**Task description**
From the text below about the quantum Wasserstein generative adversarial network, list each distinct number it states and what that number counts.

**Selected text**
- Opening Delimiter -

The quantum Wasserstein generative adversarial network consists of one 19 qubit parameterized quantum generator paired with a classical CNN as a discriminator. The 19 qubit quantum generator is compiled as a Keras layer and it takes as input the past 15 days of price data sent in as conditional labels and a Gaussian noise vector of length 12. The intention of the implementation is to investigate if the vanishing gradient problem faced with our QGAN implementation is alleviated with the use of the Wasserstein loss function. Below is an image of the model graph.

- Closing Delimiter -

**Material supplied**
- Opening Delimiter -

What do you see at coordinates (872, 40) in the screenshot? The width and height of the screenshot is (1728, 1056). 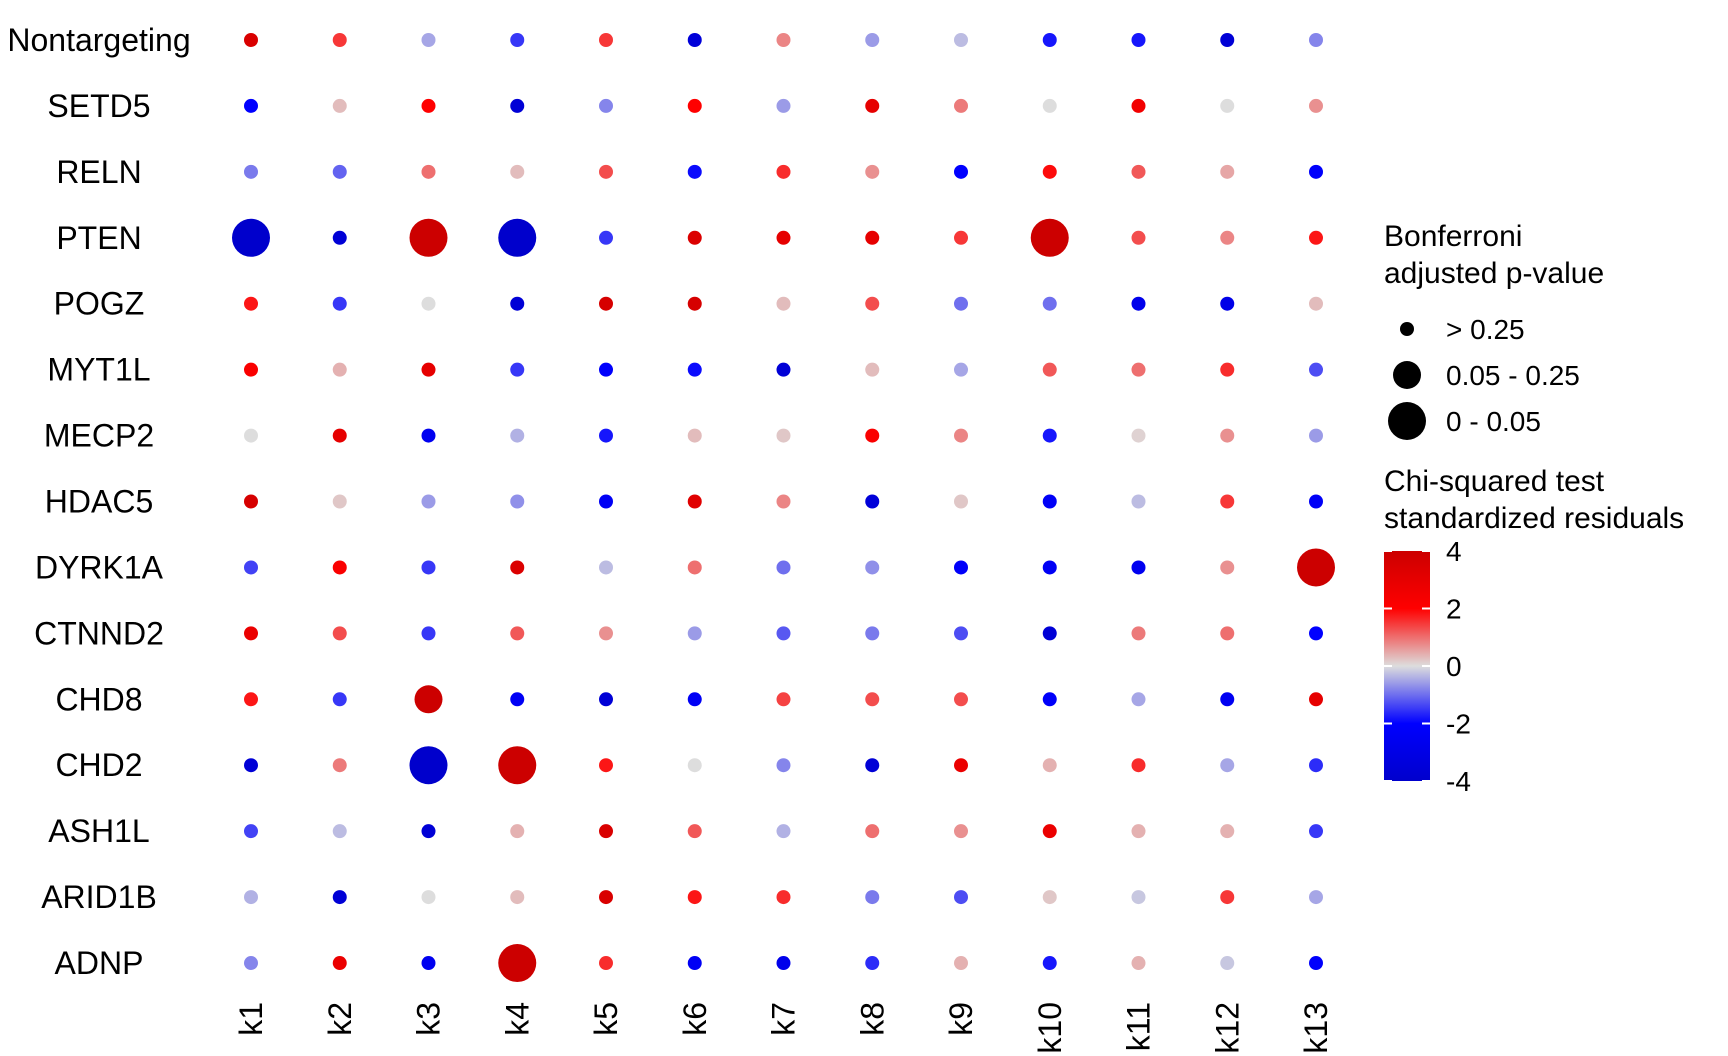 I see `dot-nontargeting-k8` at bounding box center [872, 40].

- Closing Delimiter -
- Opening Delimiter -

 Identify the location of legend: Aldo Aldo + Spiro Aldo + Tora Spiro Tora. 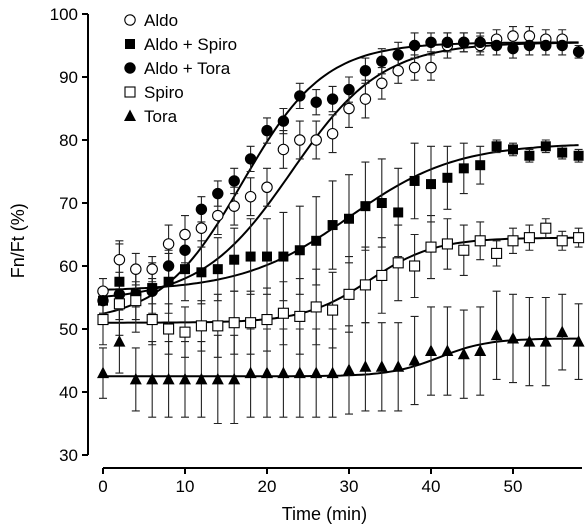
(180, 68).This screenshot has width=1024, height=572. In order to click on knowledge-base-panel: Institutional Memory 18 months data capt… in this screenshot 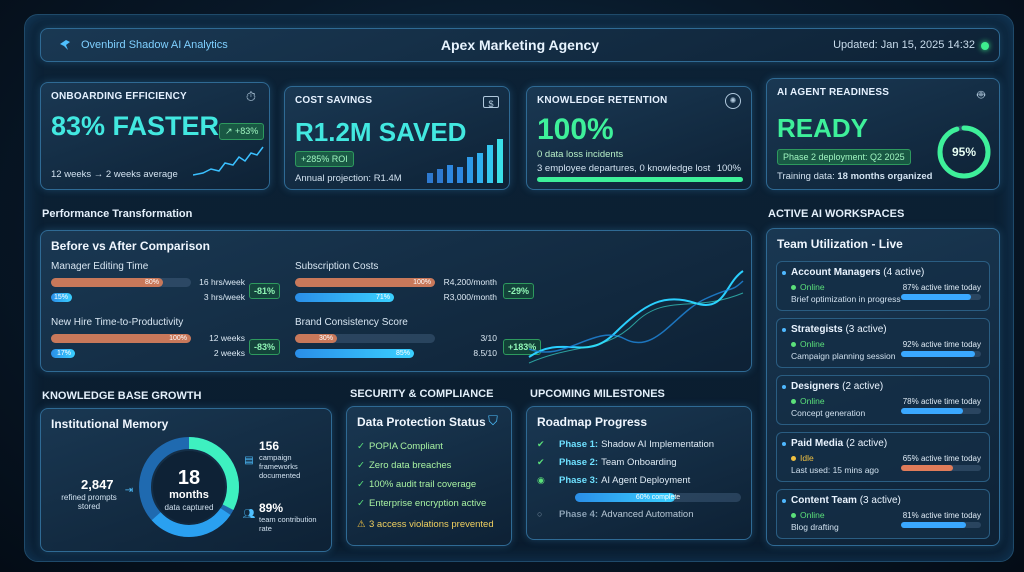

- Closing Delimiter -

**Solved problem**
- 19: qubits in the parameterized quantum generator
- 15: days of past price data passed in as conditional labels
- 12: length of the Gaussian noise vector